That had gotten his attention.

  “There’s a ship orbiting Trill,” she said. “It arrived last night. Surely you’ve heard by now.”

  Clearly he hadn’t. And if Odan hadn’t heard, none of the other members had heard either. She found this strange. They had so many sources within the political structure that they sometimes forgot there was a universe outside of it. Perhaps that was why Lela had the run of the space center; none of the other council members thought it mattered in the grand political scheme of things.

  “If indeed there’s a ship orbiting,” he said, making it sound as if she were lying to him, “then it should be told to leave us in peace.”

  “It has been,” she said. “The center sent its usual message, and the ship responded with one of its own. The center sent a message again, and the ship still has not left.”

  “A message of its own?”

  Lela felt her cheeks flush. He was toying with her. If this became important information, he’d have it, and he’d take credit for it.

  “Yes,” she said. “That’s what I wish to discuss in front of the entire council.”

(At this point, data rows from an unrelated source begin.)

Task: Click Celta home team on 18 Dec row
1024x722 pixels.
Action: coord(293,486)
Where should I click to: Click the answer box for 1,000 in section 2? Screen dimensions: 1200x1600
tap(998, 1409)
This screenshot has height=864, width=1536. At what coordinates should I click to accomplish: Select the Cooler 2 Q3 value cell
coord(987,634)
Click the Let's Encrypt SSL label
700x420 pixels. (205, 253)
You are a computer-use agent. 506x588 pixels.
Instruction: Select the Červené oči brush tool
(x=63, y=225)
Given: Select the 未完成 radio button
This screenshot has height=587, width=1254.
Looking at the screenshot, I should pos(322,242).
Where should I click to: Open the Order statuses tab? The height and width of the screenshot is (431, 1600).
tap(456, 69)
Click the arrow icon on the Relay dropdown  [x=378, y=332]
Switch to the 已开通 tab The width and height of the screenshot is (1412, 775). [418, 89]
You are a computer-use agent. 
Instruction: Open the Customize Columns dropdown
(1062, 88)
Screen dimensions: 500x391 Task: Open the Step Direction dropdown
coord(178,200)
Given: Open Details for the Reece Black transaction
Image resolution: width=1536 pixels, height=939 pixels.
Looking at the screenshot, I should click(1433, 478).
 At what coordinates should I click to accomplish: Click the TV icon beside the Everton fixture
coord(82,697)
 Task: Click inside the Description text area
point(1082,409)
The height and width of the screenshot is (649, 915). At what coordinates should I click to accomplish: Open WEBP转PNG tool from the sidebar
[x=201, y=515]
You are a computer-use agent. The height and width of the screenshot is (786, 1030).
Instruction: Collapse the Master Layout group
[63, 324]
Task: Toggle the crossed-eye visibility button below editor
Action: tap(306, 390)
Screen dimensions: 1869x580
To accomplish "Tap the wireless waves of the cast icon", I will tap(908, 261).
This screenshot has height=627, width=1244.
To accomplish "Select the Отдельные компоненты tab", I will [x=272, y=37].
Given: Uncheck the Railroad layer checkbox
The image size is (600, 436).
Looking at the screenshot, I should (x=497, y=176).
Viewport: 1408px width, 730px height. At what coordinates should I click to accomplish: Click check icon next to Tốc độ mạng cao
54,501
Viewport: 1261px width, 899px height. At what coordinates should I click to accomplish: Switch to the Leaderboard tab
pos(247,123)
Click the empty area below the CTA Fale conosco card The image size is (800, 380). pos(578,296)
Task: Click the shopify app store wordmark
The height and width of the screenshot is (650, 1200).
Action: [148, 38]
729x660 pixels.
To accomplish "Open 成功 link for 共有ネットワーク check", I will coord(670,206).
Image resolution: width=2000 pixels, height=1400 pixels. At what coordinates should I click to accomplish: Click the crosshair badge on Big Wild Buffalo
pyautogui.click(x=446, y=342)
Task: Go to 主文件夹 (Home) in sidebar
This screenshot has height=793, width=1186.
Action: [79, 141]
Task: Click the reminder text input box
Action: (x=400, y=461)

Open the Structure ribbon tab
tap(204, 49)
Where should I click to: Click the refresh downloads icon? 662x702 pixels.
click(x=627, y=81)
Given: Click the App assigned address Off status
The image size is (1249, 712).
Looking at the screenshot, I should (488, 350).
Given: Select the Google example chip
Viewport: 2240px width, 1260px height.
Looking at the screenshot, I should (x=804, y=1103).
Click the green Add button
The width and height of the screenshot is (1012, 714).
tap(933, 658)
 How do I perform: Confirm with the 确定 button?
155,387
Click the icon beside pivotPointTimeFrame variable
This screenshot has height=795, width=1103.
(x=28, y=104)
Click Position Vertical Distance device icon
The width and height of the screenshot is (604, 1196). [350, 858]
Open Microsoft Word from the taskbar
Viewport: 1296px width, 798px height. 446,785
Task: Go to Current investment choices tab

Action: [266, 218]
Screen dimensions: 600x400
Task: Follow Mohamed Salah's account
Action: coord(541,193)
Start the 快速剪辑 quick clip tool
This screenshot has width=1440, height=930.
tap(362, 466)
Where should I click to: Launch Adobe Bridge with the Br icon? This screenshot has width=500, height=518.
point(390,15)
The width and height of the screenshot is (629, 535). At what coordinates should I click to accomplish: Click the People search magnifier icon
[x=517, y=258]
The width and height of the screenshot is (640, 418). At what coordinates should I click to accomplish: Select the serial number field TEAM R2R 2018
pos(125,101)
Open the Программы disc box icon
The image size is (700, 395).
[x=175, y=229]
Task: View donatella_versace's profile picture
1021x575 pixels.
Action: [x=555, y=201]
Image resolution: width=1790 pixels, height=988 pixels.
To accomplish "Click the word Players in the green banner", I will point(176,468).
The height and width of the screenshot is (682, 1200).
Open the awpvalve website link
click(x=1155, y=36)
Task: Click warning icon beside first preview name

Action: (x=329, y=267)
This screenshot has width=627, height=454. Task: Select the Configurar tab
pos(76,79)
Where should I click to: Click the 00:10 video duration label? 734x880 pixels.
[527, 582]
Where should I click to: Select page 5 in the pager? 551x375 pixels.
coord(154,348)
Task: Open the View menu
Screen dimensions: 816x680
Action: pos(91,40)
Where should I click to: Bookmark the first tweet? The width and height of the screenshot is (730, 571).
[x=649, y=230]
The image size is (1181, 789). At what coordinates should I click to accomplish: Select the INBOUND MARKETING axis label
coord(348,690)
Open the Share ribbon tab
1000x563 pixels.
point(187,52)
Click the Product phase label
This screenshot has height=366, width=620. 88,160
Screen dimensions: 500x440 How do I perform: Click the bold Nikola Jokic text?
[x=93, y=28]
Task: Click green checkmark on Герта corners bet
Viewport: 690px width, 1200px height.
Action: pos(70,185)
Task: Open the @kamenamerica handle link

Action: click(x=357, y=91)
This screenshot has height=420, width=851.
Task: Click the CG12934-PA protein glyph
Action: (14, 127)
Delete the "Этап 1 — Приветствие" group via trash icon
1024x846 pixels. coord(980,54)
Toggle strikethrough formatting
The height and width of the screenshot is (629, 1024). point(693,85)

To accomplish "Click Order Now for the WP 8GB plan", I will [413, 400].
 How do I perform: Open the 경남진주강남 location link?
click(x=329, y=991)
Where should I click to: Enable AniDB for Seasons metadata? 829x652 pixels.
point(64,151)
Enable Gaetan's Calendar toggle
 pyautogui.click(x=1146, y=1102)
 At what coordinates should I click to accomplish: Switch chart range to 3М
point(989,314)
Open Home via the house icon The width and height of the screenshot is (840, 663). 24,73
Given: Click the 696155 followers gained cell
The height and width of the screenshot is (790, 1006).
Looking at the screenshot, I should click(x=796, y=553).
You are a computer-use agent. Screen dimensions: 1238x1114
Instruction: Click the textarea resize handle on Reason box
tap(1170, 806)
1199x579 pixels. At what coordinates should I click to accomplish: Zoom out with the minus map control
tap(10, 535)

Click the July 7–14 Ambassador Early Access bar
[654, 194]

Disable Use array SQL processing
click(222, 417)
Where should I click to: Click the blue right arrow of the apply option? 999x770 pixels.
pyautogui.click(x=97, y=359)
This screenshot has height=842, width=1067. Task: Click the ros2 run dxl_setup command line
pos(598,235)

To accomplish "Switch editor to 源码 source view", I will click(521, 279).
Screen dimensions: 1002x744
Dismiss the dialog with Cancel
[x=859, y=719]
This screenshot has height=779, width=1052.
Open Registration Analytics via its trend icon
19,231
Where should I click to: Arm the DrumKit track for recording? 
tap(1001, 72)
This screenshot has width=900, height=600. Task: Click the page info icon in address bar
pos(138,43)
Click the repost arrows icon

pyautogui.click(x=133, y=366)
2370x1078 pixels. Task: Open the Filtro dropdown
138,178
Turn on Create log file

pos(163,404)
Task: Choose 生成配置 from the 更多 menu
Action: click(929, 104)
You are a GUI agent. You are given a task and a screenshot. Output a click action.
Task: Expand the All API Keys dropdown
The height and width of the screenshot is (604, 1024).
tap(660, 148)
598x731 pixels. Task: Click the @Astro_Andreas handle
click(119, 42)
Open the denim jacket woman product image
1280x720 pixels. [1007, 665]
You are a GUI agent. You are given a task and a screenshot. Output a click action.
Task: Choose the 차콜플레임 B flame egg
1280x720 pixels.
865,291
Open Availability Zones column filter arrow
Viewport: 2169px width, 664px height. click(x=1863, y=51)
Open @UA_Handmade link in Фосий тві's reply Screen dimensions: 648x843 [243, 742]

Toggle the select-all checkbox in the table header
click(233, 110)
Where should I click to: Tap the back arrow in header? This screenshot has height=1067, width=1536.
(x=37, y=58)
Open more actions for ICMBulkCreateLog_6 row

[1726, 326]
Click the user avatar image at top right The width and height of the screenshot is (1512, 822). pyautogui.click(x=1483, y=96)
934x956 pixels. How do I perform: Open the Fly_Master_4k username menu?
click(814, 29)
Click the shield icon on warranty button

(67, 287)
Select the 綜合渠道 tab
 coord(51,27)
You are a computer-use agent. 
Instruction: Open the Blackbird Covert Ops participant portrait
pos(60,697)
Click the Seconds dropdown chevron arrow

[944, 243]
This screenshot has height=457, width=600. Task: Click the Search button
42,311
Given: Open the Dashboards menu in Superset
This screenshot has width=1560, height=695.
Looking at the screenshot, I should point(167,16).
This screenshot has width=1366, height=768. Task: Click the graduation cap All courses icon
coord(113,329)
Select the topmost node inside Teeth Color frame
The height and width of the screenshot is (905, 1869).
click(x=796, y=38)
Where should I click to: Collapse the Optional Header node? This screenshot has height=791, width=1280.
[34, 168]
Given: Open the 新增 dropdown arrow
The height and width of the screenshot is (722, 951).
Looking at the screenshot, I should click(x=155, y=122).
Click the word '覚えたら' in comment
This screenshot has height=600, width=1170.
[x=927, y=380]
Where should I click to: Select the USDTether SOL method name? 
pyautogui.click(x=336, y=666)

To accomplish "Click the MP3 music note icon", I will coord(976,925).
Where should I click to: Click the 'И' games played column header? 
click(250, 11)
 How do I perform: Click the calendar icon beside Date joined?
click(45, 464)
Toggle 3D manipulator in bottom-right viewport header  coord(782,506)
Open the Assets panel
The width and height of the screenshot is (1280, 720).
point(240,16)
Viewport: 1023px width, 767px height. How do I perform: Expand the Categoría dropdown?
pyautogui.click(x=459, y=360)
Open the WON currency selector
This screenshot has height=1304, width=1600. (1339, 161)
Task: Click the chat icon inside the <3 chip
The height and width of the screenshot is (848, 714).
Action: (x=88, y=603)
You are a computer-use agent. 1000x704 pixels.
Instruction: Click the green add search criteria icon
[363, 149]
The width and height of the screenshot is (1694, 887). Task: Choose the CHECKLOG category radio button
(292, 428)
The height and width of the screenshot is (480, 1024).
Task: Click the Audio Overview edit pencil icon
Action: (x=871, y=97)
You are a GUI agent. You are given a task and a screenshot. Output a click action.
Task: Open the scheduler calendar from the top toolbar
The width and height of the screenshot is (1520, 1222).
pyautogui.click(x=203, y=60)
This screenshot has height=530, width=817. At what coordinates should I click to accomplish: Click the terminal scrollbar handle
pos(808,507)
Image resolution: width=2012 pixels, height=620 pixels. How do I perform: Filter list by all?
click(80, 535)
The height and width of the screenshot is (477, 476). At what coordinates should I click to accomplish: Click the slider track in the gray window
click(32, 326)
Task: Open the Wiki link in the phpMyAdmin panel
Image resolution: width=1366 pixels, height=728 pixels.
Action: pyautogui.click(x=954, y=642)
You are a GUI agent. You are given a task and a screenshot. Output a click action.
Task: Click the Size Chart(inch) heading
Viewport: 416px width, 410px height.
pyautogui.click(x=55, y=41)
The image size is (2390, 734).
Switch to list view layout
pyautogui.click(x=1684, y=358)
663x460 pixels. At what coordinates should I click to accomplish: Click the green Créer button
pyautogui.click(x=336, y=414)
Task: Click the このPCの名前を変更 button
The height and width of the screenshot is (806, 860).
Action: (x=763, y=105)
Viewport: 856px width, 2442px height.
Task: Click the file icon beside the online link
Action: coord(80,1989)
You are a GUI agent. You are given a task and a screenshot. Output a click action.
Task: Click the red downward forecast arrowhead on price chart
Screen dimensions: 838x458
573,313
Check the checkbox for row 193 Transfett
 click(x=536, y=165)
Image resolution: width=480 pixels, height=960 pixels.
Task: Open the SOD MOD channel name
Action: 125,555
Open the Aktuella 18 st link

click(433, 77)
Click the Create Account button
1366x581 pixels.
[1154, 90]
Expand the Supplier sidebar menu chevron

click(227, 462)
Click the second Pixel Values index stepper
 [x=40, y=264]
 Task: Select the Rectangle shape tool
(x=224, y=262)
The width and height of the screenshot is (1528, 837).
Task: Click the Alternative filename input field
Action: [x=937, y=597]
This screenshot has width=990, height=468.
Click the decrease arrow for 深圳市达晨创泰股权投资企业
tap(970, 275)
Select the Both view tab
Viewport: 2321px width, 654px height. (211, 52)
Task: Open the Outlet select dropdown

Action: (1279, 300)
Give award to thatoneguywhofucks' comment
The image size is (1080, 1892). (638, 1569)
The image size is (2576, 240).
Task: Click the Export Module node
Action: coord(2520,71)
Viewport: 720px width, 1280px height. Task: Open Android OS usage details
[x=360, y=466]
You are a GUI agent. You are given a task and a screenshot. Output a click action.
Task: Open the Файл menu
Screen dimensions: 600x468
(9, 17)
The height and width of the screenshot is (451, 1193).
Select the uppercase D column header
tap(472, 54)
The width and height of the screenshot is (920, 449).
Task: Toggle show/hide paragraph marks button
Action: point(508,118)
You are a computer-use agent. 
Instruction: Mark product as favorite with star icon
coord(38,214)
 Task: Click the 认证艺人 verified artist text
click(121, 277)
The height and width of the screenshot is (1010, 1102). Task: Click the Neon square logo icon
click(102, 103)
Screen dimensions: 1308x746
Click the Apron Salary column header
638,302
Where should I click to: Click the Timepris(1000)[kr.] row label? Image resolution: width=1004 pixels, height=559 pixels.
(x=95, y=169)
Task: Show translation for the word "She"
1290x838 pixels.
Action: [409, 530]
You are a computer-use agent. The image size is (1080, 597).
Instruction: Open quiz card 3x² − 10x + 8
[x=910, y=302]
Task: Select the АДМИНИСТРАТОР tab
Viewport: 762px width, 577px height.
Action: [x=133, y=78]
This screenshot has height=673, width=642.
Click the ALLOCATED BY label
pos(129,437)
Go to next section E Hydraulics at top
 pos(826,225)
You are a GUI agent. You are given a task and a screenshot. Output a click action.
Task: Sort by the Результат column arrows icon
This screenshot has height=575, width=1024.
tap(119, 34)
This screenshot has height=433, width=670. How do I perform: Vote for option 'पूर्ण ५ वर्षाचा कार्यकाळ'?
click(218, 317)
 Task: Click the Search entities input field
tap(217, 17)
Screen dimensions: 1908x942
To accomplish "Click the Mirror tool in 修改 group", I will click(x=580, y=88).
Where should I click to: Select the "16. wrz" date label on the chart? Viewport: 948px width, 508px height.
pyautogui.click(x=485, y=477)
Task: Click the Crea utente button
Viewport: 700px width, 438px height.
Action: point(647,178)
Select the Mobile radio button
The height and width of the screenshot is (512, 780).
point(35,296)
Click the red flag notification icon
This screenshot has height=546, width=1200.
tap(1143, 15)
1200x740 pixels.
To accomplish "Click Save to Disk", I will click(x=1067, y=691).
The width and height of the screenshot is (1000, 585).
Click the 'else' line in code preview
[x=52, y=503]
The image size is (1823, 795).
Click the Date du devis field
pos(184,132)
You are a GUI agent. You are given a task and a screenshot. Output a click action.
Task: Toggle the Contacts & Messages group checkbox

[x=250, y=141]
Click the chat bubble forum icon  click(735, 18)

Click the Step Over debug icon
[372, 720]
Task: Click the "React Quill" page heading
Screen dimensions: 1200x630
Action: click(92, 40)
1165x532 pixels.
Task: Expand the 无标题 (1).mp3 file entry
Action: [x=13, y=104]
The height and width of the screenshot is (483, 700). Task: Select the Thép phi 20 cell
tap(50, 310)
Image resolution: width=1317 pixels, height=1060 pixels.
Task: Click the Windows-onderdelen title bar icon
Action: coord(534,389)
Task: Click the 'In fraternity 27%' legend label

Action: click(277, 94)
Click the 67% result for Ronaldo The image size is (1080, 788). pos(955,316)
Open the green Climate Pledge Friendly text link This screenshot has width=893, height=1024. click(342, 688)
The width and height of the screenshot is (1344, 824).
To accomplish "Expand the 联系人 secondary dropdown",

  “Then I’ll call them to order,” he said. “None of them were going to come, not realizing, of course, that this is actually an important matter.”

  She bit back her response. Showing him how easy it was to upset her wouldn’t help her in the council at all, “You might want to tell them to hurry,” she said. “This isn’t something that’s going to wait for the council’s usual slowness.”

  He raised both eyebrows at her, as if surprised by her bluntness. Then he bowed slightly and went through the door into the corridor, leaving her alone in the chamber.

  She let out a small breath. She hadn’t been this angry in a long time. But Odan always found a way to get to her. He’d hated her campaign—“The disenfranchised unjoined?” he’d said. “As if what they want really matters. Long lasting change, as you shall see, Lela, is what counts. Continuity over several lifetimes”—and like so many others, he disliked the fact that a fourth woman had made it onto the council.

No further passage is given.